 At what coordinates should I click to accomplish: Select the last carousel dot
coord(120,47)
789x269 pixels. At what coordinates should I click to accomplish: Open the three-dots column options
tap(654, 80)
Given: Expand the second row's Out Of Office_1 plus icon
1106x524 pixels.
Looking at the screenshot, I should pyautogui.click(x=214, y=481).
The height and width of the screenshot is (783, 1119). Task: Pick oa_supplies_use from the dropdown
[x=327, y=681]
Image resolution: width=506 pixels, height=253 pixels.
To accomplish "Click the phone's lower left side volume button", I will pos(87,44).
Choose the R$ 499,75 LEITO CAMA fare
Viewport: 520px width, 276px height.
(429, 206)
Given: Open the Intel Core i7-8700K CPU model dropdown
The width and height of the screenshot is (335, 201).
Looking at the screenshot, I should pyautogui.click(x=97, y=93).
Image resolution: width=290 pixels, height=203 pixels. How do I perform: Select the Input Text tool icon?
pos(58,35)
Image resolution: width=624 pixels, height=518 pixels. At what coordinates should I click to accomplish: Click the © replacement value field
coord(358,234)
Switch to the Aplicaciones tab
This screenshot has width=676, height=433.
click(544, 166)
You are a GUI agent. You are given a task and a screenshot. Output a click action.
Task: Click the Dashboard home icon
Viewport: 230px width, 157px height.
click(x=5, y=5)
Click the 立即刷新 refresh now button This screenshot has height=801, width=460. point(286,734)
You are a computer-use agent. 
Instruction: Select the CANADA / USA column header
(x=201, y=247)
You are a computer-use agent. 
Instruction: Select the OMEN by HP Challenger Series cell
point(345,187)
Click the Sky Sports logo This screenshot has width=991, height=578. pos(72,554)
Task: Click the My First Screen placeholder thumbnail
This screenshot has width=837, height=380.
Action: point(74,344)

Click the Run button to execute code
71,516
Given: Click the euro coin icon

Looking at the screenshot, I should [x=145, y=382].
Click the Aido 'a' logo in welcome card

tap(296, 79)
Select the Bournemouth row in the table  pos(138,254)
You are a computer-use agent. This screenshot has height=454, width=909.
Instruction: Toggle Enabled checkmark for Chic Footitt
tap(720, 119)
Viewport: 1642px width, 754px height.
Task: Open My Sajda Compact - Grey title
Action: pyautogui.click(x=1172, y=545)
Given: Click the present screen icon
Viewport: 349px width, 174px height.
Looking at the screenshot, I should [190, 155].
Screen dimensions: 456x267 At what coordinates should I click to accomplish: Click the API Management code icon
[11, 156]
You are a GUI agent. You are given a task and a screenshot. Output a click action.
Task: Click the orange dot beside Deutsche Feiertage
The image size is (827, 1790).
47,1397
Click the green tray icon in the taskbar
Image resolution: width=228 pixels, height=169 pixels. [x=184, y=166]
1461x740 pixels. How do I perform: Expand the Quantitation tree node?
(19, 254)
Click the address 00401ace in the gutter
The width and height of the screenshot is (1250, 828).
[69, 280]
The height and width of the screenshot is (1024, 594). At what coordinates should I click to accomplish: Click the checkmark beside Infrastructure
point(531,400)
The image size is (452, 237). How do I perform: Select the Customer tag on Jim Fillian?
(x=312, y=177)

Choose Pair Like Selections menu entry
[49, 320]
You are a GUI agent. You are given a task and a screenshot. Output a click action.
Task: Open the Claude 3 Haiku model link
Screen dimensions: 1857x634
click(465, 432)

> ABOUT THIS TASK:
Restate the material word for word, but only from its first line through the line containing "Switch to the Aplicaciones tab".

> WRITTEN ANSWER:
 At what coordinates should I click to accomplish: Select the last carousel dot
coord(120,47)
789x269 pixels. At what coordinates should I click to accomplish: Open the three-dots column options
tap(654, 80)
Given: Expand the second row's Out Of Office_1 plus icon
1106x524 pixels.
Looking at the screenshot, I should pyautogui.click(x=214, y=481).
The height and width of the screenshot is (783, 1119). Task: Pick oa_supplies_use from the dropdown
[x=327, y=681]
Image resolution: width=506 pixels, height=253 pixels.
To accomplish "Click the phone's lower left side volume button", I will pos(87,44).
Choose the R$ 499,75 LEITO CAMA fare
Viewport: 520px width, 276px height.
(429, 206)
Given: Open the Intel Core i7-8700K CPU model dropdown
The width and height of the screenshot is (335, 201).
Looking at the screenshot, I should pyautogui.click(x=97, y=93).
Image resolution: width=290 pixels, height=203 pixels. How do I perform: Select the Input Text tool icon?
pos(58,35)
Image resolution: width=624 pixels, height=518 pixels. At what coordinates should I click to accomplish: Click the © replacement value field
coord(358,234)
Switch to the Aplicaciones tab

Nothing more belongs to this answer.